Co-Authored-By: Claude Sonnet 4.6 <noreply@anthropic.com>

* fix(model-service): pass api_key + use custom_openai prefix + suppress cost calc

Three fixes to proxy.py uncovered while testing against DashScope (glm-5):

- Extract Bearer token from incoming Authorization header and pass as litellm
  api_key kwarg; setting it via extra_headers does not work because litellm
  always regenerates Authorization from api_key. Authorization is now stripped
  from the forwarded header set.
- Switch upstream prefix from openai/<model> to custom_openai/<model>. This is
  litellm's standard pattern for OpenAI-compatible third-party endpoints
  (DashScope, ModelScope, Groq, Mistral, ...) and avoids "model isn't mapped"
  on arbitrary upstream model names.
- Pass input_cost_per_token=0 / output_cost_per_token=0 so litellm's cost
  calculator does not raise "model isn't mapped" on unknown models and pollute
  StandardLoggingPayload.response_cost_failure_debug_information.

Co-Authored-By: Claude Sonnet 4.6 <noreply@anthropic.com>

* refactor(model-service): drop CustomLLM, serve replay directly from cursor

The replay path no longer goes through litellm.
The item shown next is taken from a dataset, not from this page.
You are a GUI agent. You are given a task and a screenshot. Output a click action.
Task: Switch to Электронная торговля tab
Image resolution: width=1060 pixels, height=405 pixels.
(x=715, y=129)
We have a complete OpenAI-shape
response on disk, so routing it through CustomLLM/CustomStreamWrapper just to
translate formats was pure overhead — and the source of every replay-side bug
(cursor-exhausted retried 6× and wrapped as APIConnectionError, GenericStreamingChunk
type gymnastics, finish_reason hardcoded to "stop", reasoning_content dropped on
streaming, tool_calls reconstruction left as TODO).

Changes:
- traj_replayer.py: delete TrajectoryReplayer(CustomLLM) and helpers; keep just
  SequentialCursor. Cursor exhaustion now raises a plain TrajectoryExhausted.
- proxy.py: in replay mode, fetch from app.state.replay_cursor and emit either
  the raw response dict (non-stream) or one SSE chunk + [DONE] (stream). The
  stream path renames message → delta and preserves all fields verbatim
  (finish_reason, tool_calls, reasoning_content, ...).
- main.py: rename _configure_litellm_for_proxy → _configure_proxy_integrations.
  Replay branch now just attaches a SequentialCursor to app.state; no
  litellm.custom_provider_map registration.
- Tests: drop the CustomLLM-based replayer tests; keep cursor tests; add three
  end-to-end proxy replay tests covering non-stream / stream / cursor exhausted.
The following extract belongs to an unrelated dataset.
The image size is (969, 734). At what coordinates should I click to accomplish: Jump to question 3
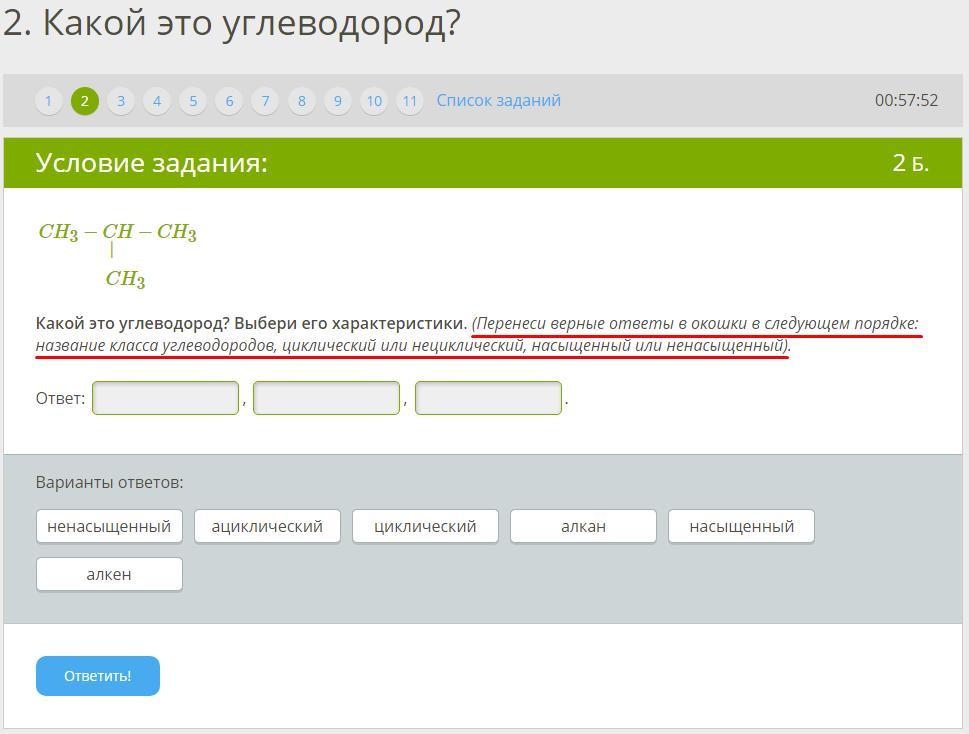point(121,101)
43 passed. Direct curl against DashScope glm-5: record + replay (both modes)
verified end-to-end.

Co-Authored-By: Claude Sonnet 4.6 <noreply@anthropic.com>

* refactor(model-service): drop litellm, use httpx byte-passthrough + openai SDK as parser

Replaces litellm.acompletion with raw httpx forwarding. The proxy no longer
parses or rewrites the OpenAI protocol on the forward path — body bytes go
upstream as-is, response bytes come back as-is. The openai SDK is kept solely
as a parser library for the recording side: ChatCompletionChunk + the official
ChatCompletionStreamState aggregate streaming chunks into a final ChatCompletion
that the recorder writes to JSONL.

This restores the proxy's original "transparent forward" intent and eliminates
several litellm-specific pain points encountered during testing:
- No "model isn't mapped yet" cost-calc exception (no calc happens at all).
- No need for the input_cost_per_token=0 / custom_openai prefix workarounds.
- Authorization header passes through verbatim (no api_key extraction kludge).
- Provider-specific fields (reasoning_content, citations, ...) are preserved
  byte-for-byte going to the client AND auto-aggregated in the recorded traj
  (openai SDK uses extra="allow" pydantic mode).
- Cursor exhaustion in replay returns 404 directly, never gets retried.

Changes:
- pyproject.toml: drop litellm>=1.50.0, add openai>=1.50.0 and httpx
- proxy.py: rewrite forward path with httpx; record streams via dual-purpose
  byte forwarding + parallel SSE parsing into ChatCompletionStreamState
- traj_recorder.py: drop CustomLogger inheritance; expose explicit
  recorder.record(request, response, status, ...) API called from proxy.py
- main.py: attach recorder/cursor to app.state instead of registering with
  litellm.callbacks / litellm.custom_provider_map
- test_proxy.py: rewritten to use httpx.MockTransport for upstream mocking;
  cover byte passthrough, provider-specific field preservation, error
  forwarding, recorder invocation, replay paths
- test_traj_recorder.py: rewritten for the explicit-call API

36 passed. End-to-end verified against DashScope glm-5: streaming record,
non-stream replay, streaming replay, cursor exhausted -> 404 all work.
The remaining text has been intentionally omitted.